The first five diamond drill holes at Willcox have supported initial theories regarding prospectivity of intense resistivity and gravimetric low anomalies at the Playa. The southern block on BLM ground features the largest and most extreme anomalies on MAX Power’s property. This bodes very well for extending the discovery of clay-rich sediments with high lithium values. We’re very pleased to receive these drill permits.

Peter Lauder, Senior Geologist and Exploration Manager, MAX Power Mining Corp.

New Direct Lithium Extraction Innovation

MAX Power announced that, at the recent American Physics Association (APA) conference in Minneapolis, Minnesota, Dr. Dimitrius Khaladj presented important breakthroughs regarding brine pre-treatment and lithium concentration. Dr.

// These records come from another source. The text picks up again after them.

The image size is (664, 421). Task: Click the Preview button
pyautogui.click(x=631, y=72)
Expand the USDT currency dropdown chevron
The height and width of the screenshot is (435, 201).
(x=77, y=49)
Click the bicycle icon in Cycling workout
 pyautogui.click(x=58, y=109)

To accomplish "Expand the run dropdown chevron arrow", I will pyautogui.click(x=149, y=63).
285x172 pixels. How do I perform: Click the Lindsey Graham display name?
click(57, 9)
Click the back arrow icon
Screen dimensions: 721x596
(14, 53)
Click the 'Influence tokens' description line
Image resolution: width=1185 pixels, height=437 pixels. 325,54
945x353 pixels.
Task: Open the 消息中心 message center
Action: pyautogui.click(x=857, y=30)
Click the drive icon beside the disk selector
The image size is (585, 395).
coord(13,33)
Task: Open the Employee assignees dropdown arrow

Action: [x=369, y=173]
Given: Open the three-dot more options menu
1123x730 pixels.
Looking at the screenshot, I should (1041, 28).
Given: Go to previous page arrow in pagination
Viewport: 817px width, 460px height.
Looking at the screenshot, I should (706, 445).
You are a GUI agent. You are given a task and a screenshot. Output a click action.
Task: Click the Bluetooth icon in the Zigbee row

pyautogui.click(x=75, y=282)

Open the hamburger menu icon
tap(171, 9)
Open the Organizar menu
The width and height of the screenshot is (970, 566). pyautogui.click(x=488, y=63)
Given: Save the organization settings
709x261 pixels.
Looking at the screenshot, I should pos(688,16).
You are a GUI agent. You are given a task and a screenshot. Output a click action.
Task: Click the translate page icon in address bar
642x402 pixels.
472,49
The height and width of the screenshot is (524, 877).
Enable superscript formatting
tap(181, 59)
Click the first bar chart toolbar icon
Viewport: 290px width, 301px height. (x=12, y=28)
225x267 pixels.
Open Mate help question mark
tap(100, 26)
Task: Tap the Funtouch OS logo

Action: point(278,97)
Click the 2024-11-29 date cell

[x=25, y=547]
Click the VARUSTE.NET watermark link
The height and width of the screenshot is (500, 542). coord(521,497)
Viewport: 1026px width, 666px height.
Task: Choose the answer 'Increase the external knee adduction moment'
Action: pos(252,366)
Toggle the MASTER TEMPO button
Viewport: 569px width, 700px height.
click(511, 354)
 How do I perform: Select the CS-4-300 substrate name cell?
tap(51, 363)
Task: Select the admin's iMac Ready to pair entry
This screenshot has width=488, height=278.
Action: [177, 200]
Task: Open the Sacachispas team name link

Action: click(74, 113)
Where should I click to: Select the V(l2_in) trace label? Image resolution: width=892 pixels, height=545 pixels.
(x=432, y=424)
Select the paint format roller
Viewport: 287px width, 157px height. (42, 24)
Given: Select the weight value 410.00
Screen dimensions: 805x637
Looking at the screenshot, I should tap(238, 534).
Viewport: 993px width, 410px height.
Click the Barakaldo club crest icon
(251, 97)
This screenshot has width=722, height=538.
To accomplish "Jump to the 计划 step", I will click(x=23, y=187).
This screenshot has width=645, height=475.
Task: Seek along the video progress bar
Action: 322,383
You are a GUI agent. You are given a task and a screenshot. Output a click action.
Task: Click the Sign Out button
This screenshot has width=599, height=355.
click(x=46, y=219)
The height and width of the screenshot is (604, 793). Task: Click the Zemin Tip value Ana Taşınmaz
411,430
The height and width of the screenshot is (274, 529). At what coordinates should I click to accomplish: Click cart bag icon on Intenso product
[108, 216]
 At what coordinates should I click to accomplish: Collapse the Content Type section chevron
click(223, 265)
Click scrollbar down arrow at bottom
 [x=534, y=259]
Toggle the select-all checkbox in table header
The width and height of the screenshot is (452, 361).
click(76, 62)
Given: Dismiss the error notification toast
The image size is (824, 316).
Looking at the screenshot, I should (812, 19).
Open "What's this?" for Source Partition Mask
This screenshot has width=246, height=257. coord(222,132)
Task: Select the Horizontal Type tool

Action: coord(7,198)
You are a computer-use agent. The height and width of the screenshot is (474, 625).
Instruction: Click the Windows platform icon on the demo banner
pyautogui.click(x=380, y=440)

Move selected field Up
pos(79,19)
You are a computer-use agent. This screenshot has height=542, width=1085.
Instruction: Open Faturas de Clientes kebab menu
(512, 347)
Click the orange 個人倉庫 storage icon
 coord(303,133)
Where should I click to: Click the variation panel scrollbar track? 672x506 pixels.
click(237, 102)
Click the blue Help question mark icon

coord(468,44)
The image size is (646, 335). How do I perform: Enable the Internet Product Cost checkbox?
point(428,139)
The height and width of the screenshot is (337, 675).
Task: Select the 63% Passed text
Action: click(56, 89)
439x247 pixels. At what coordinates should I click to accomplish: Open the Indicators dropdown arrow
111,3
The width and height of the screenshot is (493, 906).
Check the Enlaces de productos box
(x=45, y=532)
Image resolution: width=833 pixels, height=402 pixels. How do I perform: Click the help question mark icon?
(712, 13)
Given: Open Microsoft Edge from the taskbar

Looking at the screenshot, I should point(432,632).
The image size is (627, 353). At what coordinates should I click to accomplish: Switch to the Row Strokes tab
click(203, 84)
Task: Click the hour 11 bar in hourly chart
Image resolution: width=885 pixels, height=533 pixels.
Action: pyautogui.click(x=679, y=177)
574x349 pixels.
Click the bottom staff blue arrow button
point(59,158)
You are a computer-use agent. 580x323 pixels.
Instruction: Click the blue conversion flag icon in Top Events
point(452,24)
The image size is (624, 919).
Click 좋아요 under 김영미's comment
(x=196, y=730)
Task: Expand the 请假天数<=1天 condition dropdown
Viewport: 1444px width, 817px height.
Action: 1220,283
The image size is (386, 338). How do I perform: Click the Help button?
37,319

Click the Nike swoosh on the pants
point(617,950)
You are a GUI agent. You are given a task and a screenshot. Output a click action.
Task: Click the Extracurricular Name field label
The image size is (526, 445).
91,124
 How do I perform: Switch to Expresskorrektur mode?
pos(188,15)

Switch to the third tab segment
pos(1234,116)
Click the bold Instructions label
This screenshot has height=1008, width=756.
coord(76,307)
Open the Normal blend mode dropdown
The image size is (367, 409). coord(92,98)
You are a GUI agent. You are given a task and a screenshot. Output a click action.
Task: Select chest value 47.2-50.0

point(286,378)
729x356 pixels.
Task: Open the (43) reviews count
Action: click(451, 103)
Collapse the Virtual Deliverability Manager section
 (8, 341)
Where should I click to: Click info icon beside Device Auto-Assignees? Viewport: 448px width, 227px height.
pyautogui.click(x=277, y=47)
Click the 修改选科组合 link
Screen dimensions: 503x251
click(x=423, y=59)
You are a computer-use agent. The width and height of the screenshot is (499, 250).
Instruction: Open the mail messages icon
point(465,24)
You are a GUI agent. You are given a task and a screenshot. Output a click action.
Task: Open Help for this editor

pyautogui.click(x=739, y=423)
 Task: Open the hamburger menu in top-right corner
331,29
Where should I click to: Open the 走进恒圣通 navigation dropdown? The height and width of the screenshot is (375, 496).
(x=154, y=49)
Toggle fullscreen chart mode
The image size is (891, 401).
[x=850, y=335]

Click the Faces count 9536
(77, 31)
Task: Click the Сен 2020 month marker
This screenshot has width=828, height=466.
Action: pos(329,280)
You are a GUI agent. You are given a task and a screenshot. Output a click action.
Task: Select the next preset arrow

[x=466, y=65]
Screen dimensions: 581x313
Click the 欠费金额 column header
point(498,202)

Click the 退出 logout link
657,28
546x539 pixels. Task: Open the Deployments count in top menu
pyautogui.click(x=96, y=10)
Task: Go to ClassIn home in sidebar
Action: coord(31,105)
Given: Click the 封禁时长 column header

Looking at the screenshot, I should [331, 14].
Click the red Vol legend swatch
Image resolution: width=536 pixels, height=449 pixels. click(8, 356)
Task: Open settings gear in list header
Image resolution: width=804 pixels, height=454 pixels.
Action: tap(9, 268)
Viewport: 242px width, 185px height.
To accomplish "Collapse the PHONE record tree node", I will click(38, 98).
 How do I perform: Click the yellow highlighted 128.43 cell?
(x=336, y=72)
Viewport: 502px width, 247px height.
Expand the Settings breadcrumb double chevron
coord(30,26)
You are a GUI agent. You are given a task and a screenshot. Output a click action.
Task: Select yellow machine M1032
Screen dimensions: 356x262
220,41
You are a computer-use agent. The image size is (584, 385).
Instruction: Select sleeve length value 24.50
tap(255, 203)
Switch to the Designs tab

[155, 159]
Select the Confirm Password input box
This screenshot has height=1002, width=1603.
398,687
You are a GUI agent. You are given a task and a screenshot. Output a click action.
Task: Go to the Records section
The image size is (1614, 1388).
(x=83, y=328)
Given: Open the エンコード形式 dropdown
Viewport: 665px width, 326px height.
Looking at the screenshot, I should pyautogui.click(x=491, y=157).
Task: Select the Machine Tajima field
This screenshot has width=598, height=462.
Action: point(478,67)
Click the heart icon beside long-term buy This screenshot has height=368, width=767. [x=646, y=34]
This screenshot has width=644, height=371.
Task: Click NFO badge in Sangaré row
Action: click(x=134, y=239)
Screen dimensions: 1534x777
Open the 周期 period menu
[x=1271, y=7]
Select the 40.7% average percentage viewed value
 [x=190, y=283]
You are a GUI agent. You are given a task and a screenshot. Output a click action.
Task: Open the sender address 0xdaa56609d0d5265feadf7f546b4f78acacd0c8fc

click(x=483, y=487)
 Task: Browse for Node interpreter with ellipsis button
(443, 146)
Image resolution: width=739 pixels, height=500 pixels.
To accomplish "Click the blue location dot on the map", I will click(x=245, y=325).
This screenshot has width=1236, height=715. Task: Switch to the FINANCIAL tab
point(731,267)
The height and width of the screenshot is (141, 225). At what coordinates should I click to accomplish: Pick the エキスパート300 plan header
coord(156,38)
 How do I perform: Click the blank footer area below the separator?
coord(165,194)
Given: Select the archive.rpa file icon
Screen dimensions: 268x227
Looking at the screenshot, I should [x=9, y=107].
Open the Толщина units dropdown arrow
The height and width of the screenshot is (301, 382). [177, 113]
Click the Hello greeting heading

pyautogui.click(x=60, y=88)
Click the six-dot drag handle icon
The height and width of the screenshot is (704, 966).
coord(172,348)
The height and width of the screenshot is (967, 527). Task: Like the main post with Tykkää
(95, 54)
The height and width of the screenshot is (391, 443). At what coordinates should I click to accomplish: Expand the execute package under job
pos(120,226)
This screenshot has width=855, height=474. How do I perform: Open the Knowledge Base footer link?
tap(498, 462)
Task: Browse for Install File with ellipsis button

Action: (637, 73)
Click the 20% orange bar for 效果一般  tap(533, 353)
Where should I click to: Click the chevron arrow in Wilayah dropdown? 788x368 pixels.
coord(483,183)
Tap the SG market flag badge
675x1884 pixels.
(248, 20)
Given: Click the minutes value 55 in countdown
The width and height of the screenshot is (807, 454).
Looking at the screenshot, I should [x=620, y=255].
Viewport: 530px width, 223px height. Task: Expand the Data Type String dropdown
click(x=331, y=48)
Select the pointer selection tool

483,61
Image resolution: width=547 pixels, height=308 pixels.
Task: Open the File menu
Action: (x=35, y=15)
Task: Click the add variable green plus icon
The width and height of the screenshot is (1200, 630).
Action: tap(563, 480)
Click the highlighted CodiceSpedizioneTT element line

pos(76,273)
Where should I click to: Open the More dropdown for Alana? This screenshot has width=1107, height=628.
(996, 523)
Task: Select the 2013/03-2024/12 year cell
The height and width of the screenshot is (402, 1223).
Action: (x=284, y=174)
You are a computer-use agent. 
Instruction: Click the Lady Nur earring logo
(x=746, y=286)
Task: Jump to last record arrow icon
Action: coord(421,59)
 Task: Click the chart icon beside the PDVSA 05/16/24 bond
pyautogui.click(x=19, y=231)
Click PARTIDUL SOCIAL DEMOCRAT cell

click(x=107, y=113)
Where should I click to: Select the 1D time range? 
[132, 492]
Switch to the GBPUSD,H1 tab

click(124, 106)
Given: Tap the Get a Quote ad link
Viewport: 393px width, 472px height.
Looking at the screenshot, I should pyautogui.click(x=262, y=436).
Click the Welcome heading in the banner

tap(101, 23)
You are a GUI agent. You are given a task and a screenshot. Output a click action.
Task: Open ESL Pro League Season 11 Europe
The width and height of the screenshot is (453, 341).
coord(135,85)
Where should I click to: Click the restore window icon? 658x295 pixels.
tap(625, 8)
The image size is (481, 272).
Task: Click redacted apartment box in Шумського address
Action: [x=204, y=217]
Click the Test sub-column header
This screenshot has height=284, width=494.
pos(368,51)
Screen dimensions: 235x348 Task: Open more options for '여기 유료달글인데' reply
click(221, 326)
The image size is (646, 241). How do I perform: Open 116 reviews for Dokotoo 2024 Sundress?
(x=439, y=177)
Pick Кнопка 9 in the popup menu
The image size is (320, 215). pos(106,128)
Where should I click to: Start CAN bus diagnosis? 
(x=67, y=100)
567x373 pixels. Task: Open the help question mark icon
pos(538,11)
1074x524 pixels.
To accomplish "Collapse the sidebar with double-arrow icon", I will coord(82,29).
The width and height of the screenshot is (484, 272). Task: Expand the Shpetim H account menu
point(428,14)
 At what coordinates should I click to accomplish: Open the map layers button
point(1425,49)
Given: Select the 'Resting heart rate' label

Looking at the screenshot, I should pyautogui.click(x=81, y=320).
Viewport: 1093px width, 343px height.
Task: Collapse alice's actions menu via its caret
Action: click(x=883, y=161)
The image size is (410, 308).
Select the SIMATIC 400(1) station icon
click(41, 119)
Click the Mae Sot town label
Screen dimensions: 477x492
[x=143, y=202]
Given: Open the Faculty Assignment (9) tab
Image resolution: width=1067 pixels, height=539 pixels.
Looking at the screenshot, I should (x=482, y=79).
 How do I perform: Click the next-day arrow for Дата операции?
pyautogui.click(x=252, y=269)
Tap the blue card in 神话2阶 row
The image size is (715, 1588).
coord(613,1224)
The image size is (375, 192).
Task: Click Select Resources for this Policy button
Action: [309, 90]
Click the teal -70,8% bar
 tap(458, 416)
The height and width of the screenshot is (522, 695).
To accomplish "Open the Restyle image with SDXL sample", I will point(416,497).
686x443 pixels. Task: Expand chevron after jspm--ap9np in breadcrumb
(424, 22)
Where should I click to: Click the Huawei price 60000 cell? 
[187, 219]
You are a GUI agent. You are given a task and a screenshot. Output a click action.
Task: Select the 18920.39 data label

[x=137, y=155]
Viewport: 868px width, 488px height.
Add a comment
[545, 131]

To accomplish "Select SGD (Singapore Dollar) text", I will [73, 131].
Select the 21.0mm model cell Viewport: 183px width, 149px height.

Khaladj works as a scientist at Berkeley Lab, a division of the Lawrence Berkeley National Laboratory.

This US Department of Energy laboratory is in California and is run by the University of California. Under a cooperative research and development agreement (CRADA), the Berkeley Lab, which is home to eminent American research scientists Dr. Brett Helms and Dr. Michael Whittaker, is collaborating with MAX Power to create cutting-edge direct lithium extraction (DLE) methods for brine deposits.

Dr. Khaladj introduced a novel idea for direct lithium extraction that relies on the transport of lithium through colloidal graphene oxide percolating networks created by alternating current electric fields, which occur far from equilibrium.

The technology associated with this innovative idea has the potential to greatly enhance lithium miners' capacity to actively and selectively transport lithium in brine without the need for substantial pre-treatment.